- **Problem requirements**: Only the number is needed: the count of lines in the records with the word "Cookies".

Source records
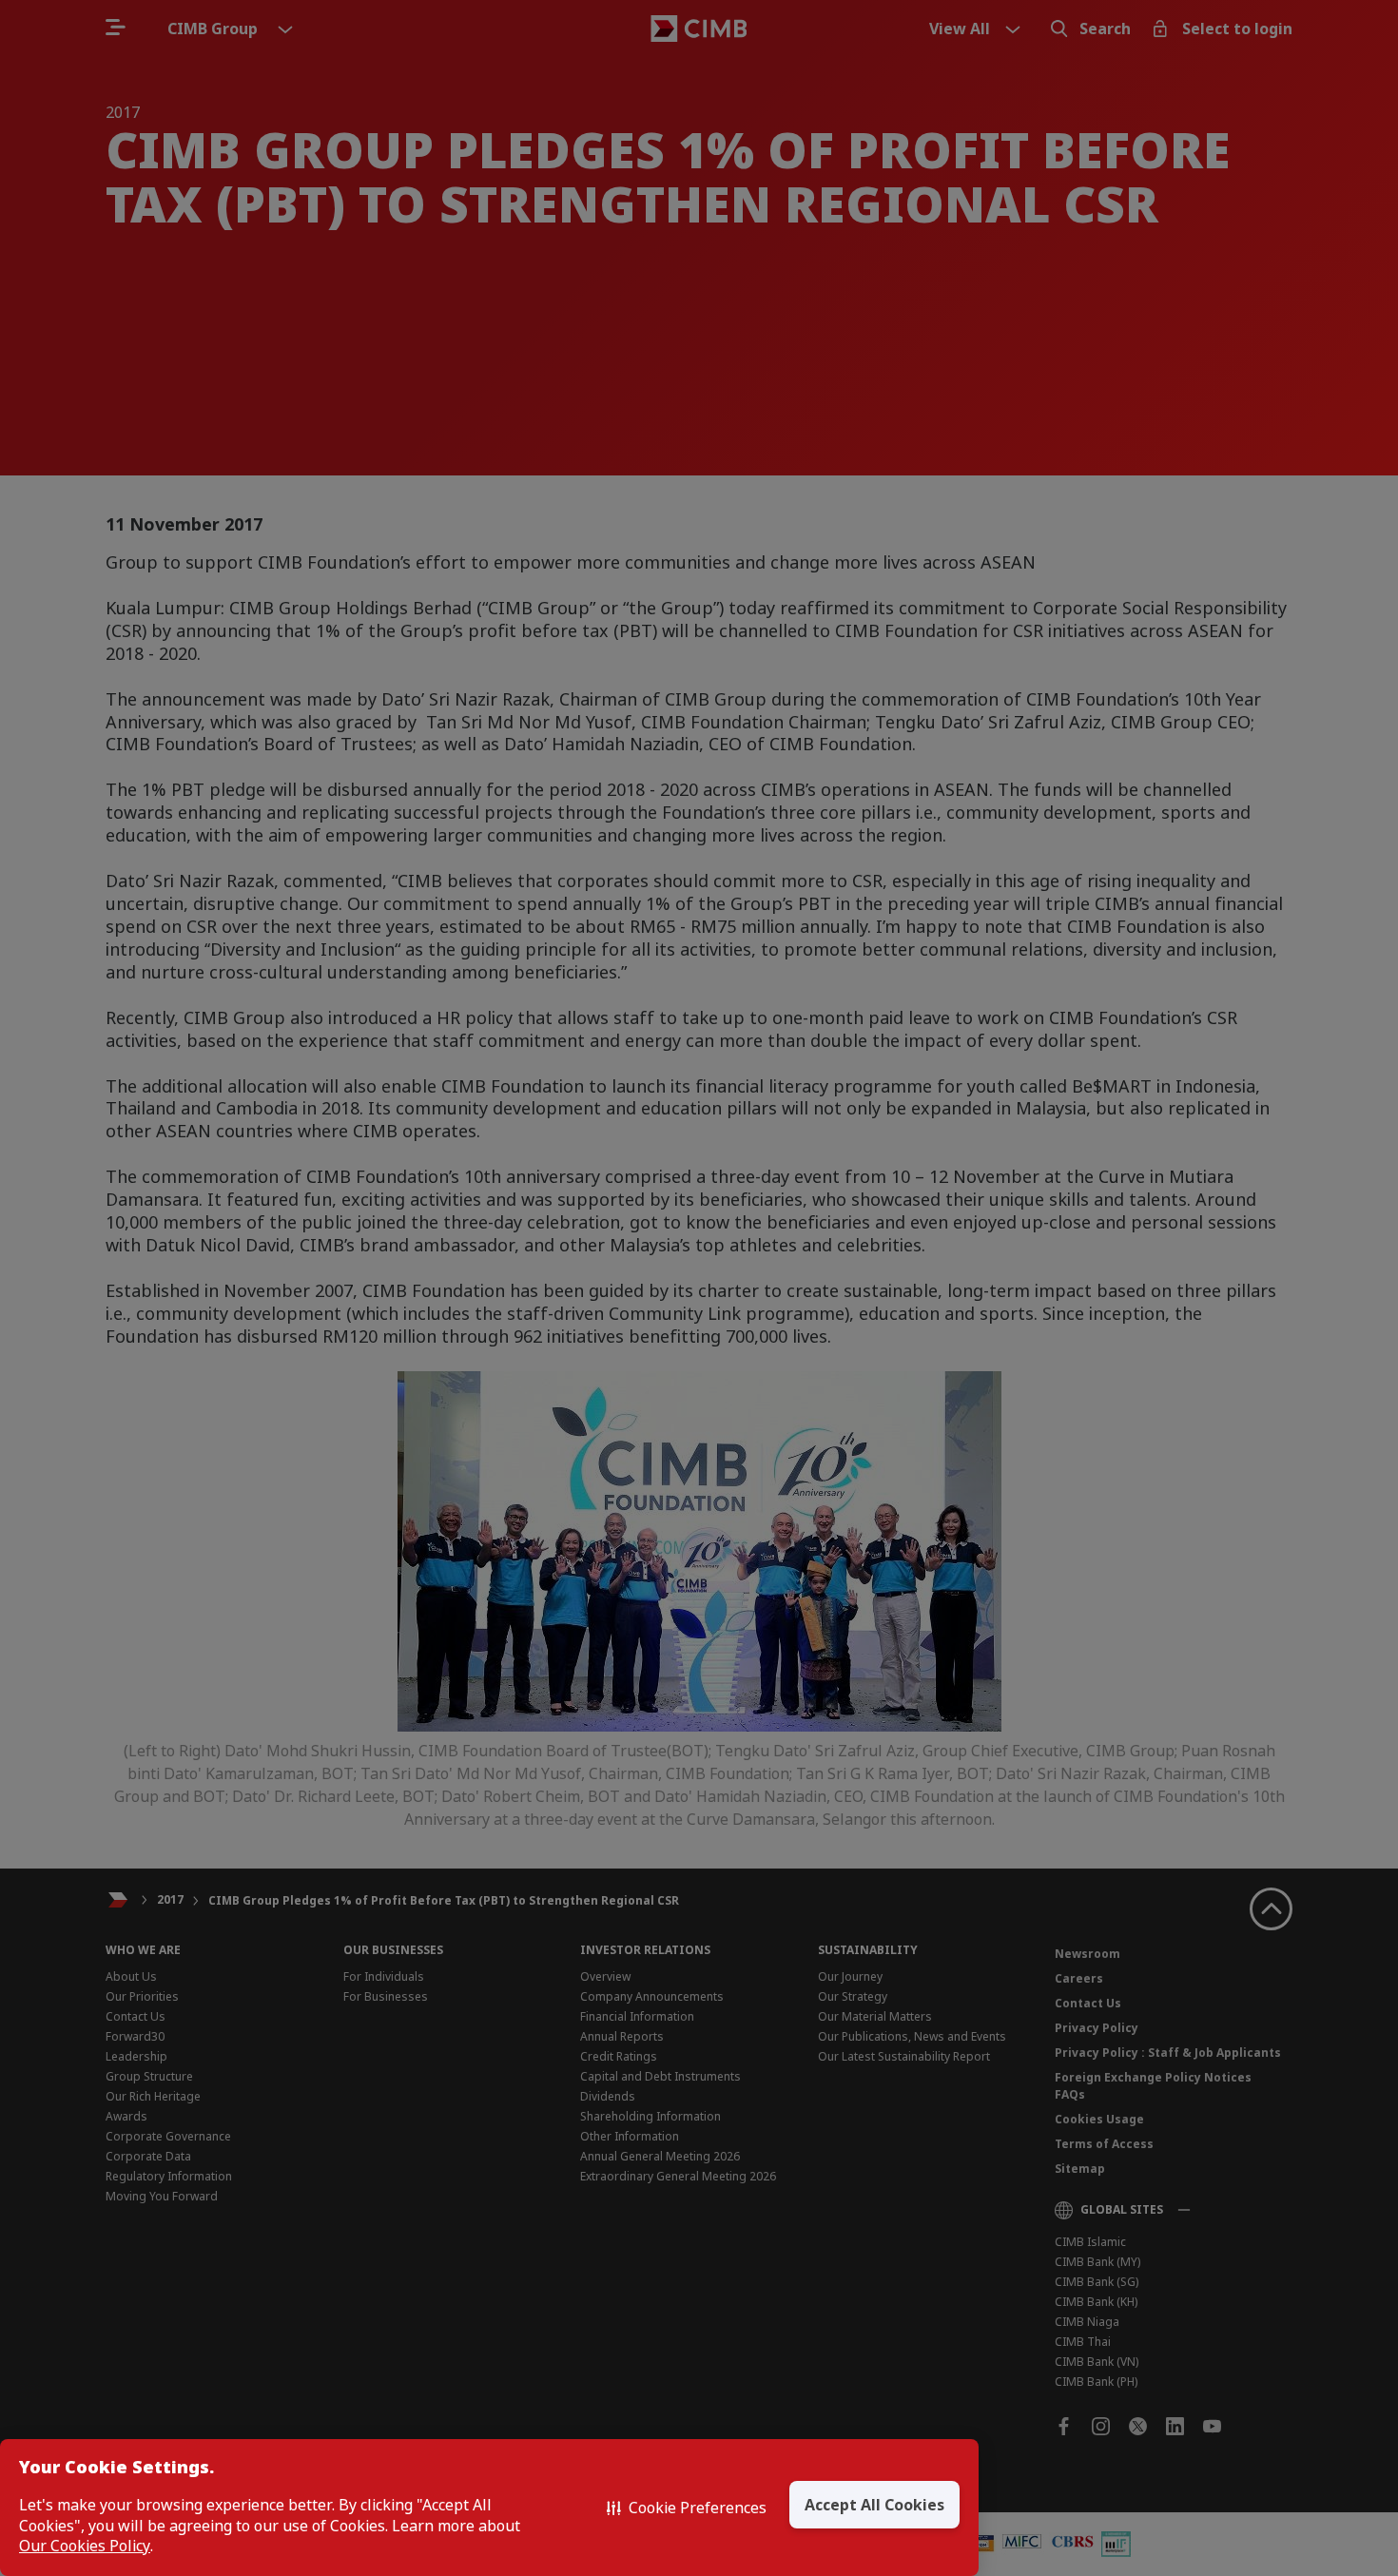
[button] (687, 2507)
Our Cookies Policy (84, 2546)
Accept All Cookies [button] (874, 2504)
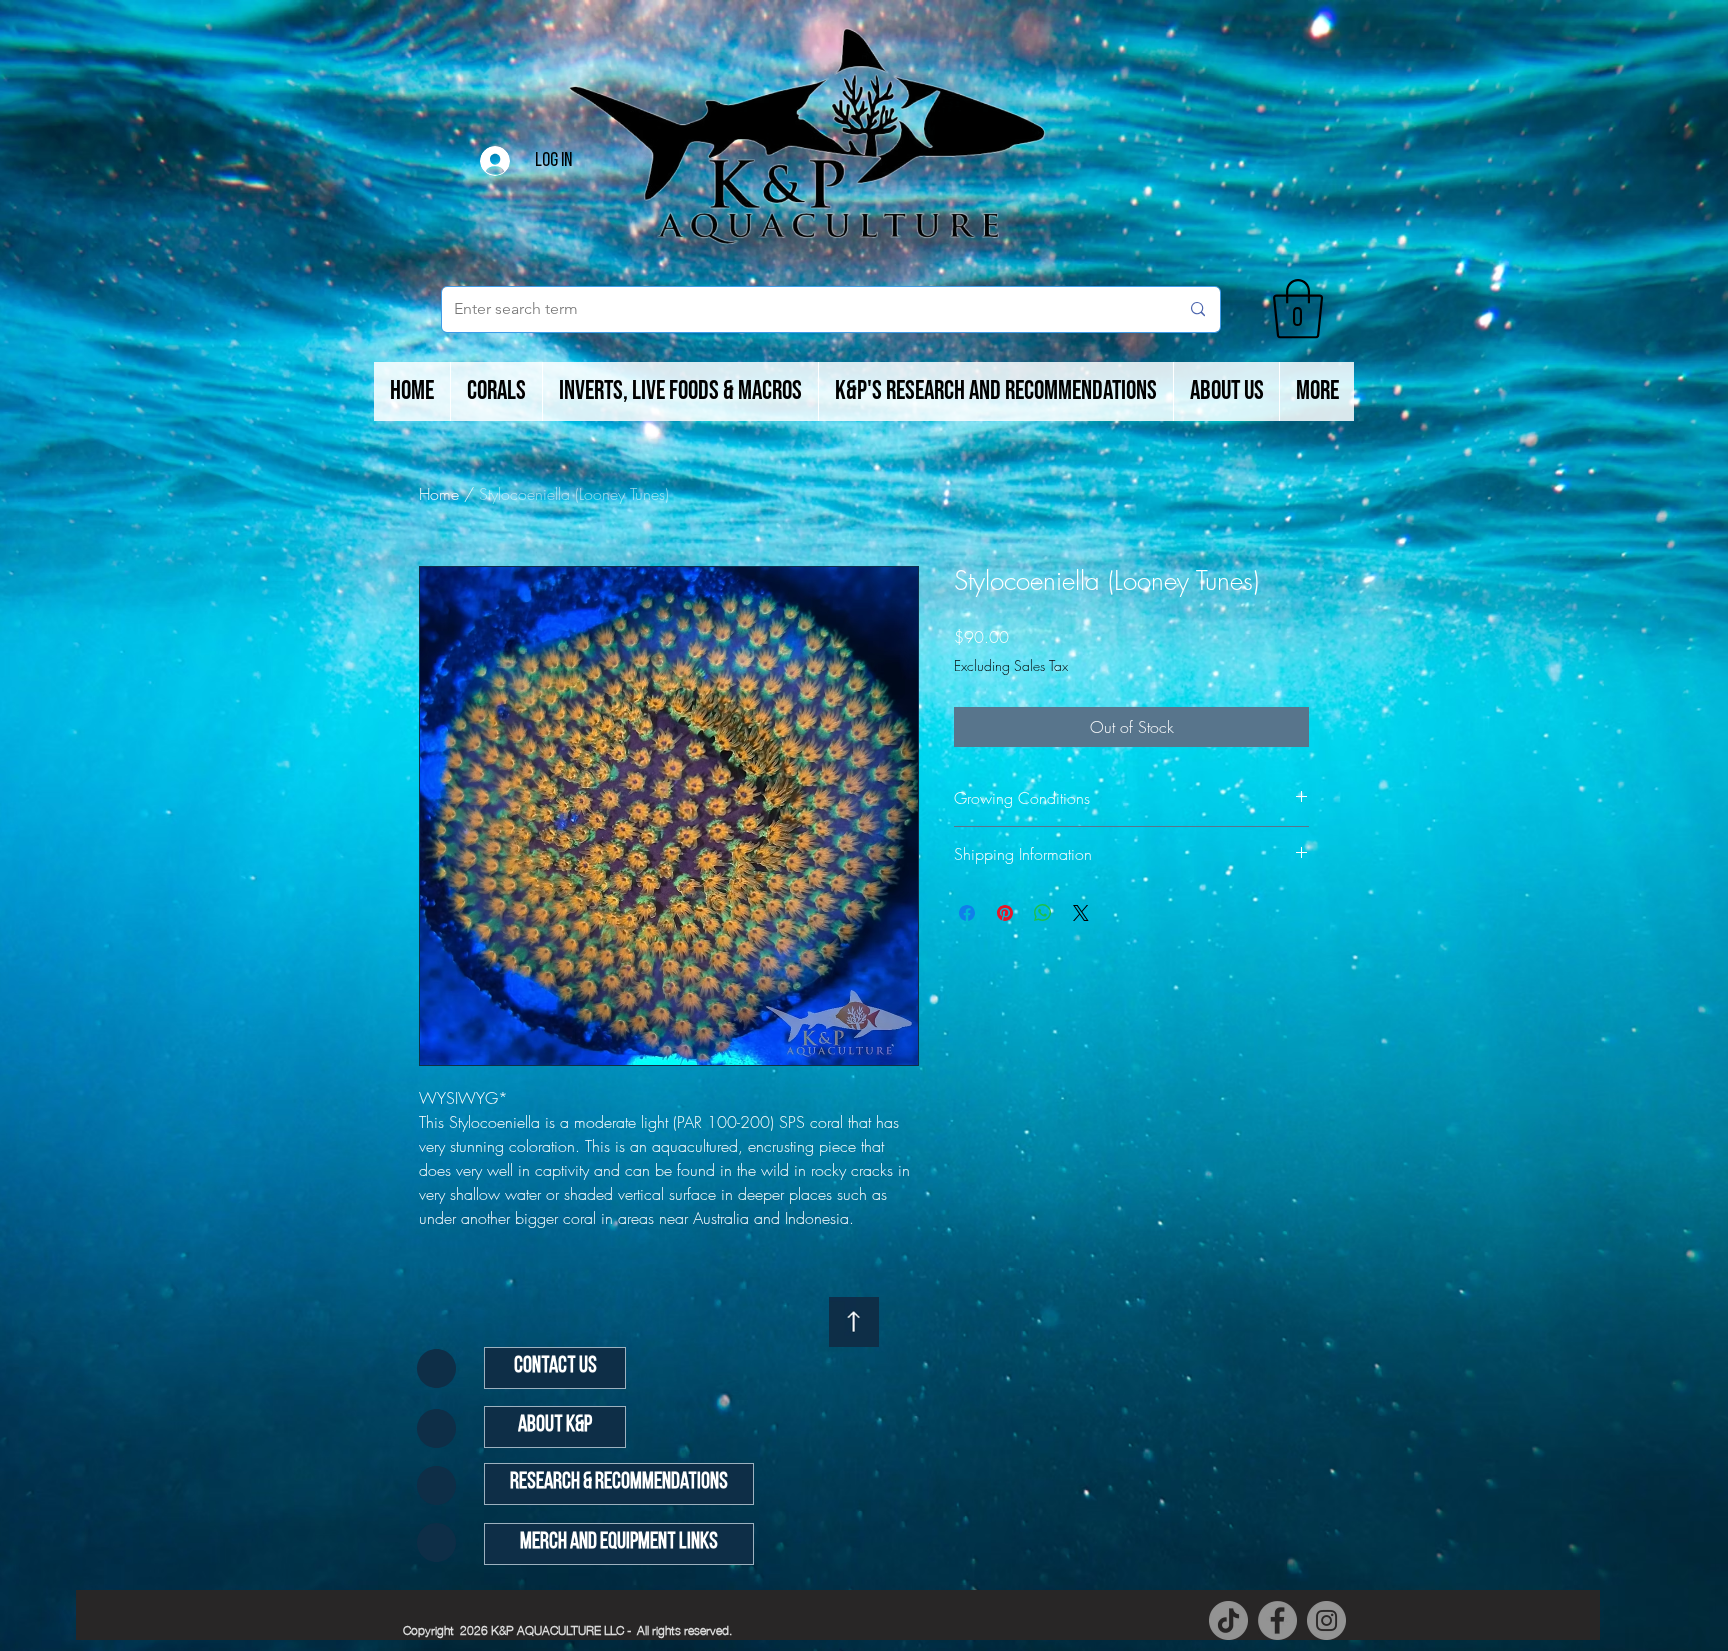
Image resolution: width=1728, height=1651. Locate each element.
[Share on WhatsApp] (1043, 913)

- **Expected answer**: 2